In the review below, what happened to the previous empress?
>> Begin Text block
Hard to say, when even when we happen to stumble upon a pirate city which was bombed to the ground by the Federation some days before, we are shown ruins but not a single corpse or any trace of former human life whatsoever: they all disappeared in thin air. So, btw, why should we feel sorry for them if, apparently, no freaking-one was actually living there?
Later on we are offered something that would like to add some more depth to the Federation reasons; the previous empress tried to make world peace, but she was killed by terrorists (ah, the endless chain of vengeance) and her bodyguards decided to continue her mission for peace taking the shortest path: peace through total annichilation. This would explain why the now prime minister is committing widespread genocide, but NOPE! This isn't his real goal, his real goal all along was to obtain the secret Super Exile and force everyone - Ades and the various Exiled nations - to stand down and relinquish all their weapons. Urrrr, right, why did you have to wipe out entire nations then, when you just needed to bring the 10 years old magical girl to open the door to the Doomy Ship of Doom? I know, I know, he had to first weaken the various armies to ensure his Exile would really be overwhelming, right? Well, this still wouldn't explain complete genocide, and is anyway rendered moot by the fact even though the various fleets keep being destroyed they are magically back in the hundreds of ships at the end to do just that, attack the Death Star - pardon, the Exile - send in the cavalry and save the day.
During this "epic" we are a couple of times offered some supposed personal crisis for some of the secondary characters from the Ades Federation, precisely two admirals and a... dunno, minister or something? The whole political apparatus is never explained (again). This minister/caretaker for the kid empress is originally from an Exile tribe, long ago annexed by Ades. She lets Ades do whatever they please and she actually endorses it and is very proud to be a part of it, 'till when the "provincial army" from her formerly independent state is used as a diversion on the battlefield and 100% destroyed. Then she gets all bitchy since she now is the last of her race (because, of course, the whole population from her nation was enlisted in the provincial fleet, men, women, children, grannies... that's how it works, right?), explains to the holy empress that the prime minister is evil, and with her as a unifying flag organizes the Rebel Alliance to bring down him and then live happily ever after with Obi Wan's spirit. Or well, sort of.
The two aforementioned admirals, who are friends, are sent to crush this alliance and take the empress back, but thanks to a 10 seconds long "genocide is bad, 'mmmkay" conversation, end up firing at each other as one decides to join the alliance out of loyalty for the kid empress. The other one is then overwhelmed and his fleet sunk, but fret not, he is of course going to be resurrected in a while to magically come back (fleet and everything) during the last showdown. Not that there was any reason for him to be resurrected (he has maybe 5 minutes of total screentime during the whole show), it's just like that, out of spite for your intelligence.
Of course, I'd like to add, in all this supposedly thought provoking (not!)... urr... stuff, there's not a single simple crewman who wonders about what the hell is happening; an admiral, or a ruler, always embodies in real time the sentiments and opinions of a whole fleet/nation.
>> End Text block
>> Begin Supplied material
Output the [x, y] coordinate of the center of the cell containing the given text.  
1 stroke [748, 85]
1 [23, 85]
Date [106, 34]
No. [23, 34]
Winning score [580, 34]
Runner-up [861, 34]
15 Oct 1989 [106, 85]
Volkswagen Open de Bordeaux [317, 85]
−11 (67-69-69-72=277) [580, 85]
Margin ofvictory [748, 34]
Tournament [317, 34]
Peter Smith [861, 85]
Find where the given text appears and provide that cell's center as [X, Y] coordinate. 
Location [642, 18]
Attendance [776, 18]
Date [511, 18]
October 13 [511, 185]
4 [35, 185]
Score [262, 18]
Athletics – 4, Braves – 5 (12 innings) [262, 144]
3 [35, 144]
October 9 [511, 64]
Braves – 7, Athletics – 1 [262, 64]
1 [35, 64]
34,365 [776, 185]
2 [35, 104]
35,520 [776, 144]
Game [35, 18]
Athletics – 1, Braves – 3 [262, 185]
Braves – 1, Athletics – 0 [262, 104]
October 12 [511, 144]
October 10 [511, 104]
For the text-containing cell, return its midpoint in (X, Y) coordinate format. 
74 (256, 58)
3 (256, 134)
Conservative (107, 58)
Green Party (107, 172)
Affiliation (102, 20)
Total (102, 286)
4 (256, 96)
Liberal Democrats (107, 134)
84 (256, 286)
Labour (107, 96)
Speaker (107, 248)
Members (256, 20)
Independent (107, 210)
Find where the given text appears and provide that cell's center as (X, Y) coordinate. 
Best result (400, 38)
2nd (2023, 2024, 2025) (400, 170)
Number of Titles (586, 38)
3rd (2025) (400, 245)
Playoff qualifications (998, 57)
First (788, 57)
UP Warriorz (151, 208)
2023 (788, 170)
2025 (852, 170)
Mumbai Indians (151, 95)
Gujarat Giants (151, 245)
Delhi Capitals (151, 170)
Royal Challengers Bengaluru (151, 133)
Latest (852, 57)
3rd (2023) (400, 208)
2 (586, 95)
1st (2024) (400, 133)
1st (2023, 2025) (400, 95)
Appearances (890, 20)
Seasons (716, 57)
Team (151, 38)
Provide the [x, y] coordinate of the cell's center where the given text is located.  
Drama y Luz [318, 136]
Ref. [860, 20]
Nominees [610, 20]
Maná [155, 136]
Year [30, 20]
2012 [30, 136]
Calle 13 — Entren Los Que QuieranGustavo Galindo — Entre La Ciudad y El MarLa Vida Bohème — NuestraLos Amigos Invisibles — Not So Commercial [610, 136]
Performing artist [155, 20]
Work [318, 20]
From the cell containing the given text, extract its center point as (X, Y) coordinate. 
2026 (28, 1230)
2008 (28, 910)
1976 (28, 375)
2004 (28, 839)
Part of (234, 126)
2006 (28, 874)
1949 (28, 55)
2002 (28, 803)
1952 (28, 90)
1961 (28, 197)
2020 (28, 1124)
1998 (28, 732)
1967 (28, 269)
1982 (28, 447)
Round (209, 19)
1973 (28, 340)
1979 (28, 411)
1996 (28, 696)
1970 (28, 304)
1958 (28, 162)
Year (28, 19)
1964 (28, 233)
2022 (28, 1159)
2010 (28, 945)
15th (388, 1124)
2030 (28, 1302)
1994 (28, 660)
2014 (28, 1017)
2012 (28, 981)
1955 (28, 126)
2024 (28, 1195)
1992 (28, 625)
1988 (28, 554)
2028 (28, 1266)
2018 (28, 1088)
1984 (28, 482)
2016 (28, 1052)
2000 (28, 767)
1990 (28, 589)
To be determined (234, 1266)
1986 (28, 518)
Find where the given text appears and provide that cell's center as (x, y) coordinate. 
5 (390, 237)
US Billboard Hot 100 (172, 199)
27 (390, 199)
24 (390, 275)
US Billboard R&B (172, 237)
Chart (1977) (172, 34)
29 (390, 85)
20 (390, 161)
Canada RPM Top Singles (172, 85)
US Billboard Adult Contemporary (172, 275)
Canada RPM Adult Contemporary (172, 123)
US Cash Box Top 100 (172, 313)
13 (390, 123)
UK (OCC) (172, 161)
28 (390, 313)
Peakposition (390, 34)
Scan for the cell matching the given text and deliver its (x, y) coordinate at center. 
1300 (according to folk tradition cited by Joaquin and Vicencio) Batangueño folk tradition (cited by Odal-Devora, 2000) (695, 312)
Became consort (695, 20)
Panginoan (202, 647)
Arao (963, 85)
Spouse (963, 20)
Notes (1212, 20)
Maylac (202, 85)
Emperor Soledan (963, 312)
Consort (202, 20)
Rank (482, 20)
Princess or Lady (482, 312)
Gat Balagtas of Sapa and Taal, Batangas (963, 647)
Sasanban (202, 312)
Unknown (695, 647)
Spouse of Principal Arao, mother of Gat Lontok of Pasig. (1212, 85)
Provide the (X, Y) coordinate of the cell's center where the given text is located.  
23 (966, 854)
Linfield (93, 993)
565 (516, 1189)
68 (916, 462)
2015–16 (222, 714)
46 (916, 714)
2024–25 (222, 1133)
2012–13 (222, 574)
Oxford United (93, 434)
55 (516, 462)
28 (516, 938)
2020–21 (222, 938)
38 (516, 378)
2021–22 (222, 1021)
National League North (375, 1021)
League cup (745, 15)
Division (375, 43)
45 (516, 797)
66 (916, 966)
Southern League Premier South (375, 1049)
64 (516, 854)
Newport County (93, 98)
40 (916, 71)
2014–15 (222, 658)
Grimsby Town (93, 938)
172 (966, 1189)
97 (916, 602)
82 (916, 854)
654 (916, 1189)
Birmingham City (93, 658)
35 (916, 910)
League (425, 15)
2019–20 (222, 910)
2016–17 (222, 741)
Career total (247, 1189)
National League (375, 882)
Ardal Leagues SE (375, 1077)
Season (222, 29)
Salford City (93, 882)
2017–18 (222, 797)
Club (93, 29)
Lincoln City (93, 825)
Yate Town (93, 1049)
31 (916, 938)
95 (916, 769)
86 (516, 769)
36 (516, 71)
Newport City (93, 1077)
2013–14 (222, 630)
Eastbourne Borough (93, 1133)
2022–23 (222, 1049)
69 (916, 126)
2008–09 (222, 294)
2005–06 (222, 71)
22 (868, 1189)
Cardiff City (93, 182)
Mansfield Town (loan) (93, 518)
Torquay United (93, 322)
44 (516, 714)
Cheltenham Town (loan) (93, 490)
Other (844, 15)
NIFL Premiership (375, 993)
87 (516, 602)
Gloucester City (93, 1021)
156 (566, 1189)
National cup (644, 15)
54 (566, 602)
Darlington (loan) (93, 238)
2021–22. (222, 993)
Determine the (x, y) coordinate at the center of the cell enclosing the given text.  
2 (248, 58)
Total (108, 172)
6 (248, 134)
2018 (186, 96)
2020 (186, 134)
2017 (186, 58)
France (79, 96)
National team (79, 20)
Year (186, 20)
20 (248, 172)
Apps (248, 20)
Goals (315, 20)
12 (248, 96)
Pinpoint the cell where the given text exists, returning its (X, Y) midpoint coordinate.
>> End Supplied material
◆ Solved problem
She tried to make world peace but was killed by terrorists.